Jacobs Family
The Jacobs family into which Edward married traces back to the Massachusetts Bay Colony, but not to the Mayflower, contrary to a tree online that connects the Jacobs line to the famous Elizabeth Tilley. Nicholas Jacob (it later became Jacobs) settled in Hingham, Mass., in 1635, where he kept an inn.

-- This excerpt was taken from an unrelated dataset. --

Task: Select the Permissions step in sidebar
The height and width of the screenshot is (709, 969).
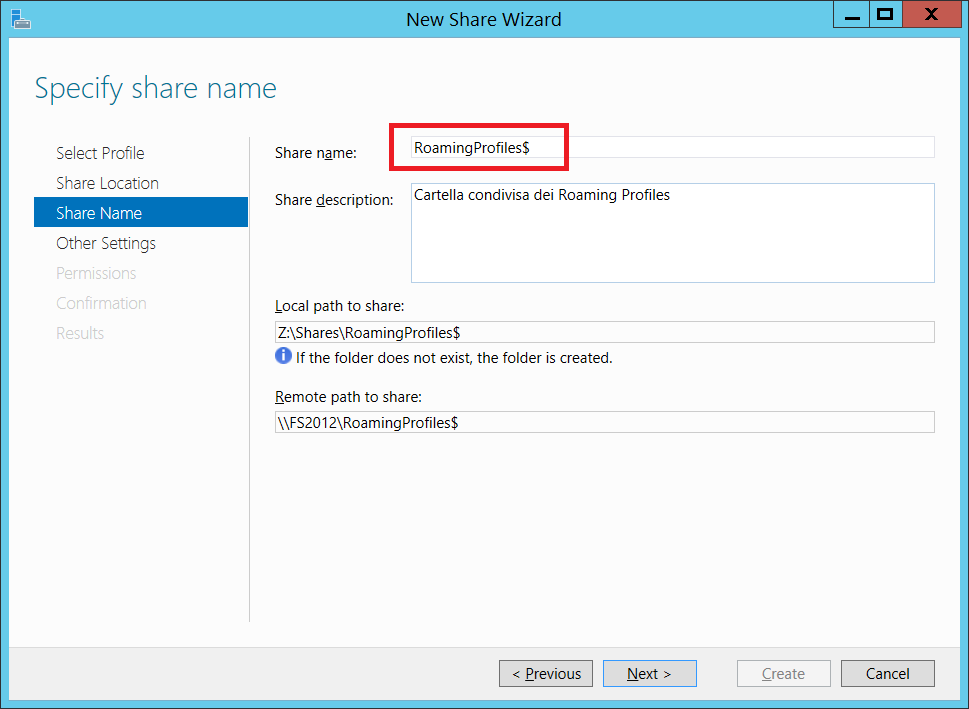Action: coord(96,273)
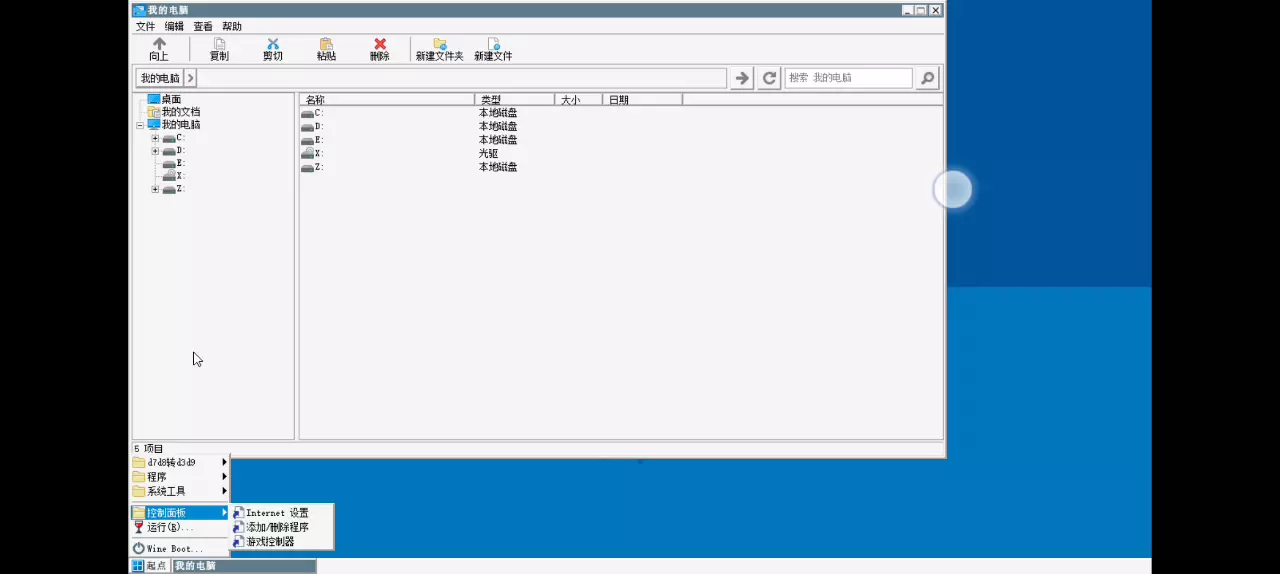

His descendants moved on to Rhode Island, Connecticut, New Hampshire and Cayuga County, N.Y., before Egbert C. Jacobs came to New York City as a young man in the 1840s. He married a woman from Brooklyn, Caroline Elliott Hoogs, called Cassie, and they had a large family including a second son Winthrop L. Jacobs, born in 1858. By 1870, the family had moved from Brooklyn to New Jersey, first to Newark, then Jersey City and then Bloomfield—next door to Montclair.
In Newark, Egbert may have worked in the cotton mill there, and later became a broker in the fruit and produce markets at a time when wholesaling of agricultural products was becoming established. Caroline’s sister Helen and her husband Edward Laforest lived nearby in Orange, and they owned a hotel in East Hampton, N.Y., where the Jacobs family vacationed.
After Egbert passed away in 1898 at age 73, Caroline and her daughter Emilia Caroline Jacobs, called Mellie, were enumerated at the Apaquogue boarding house in June 1900.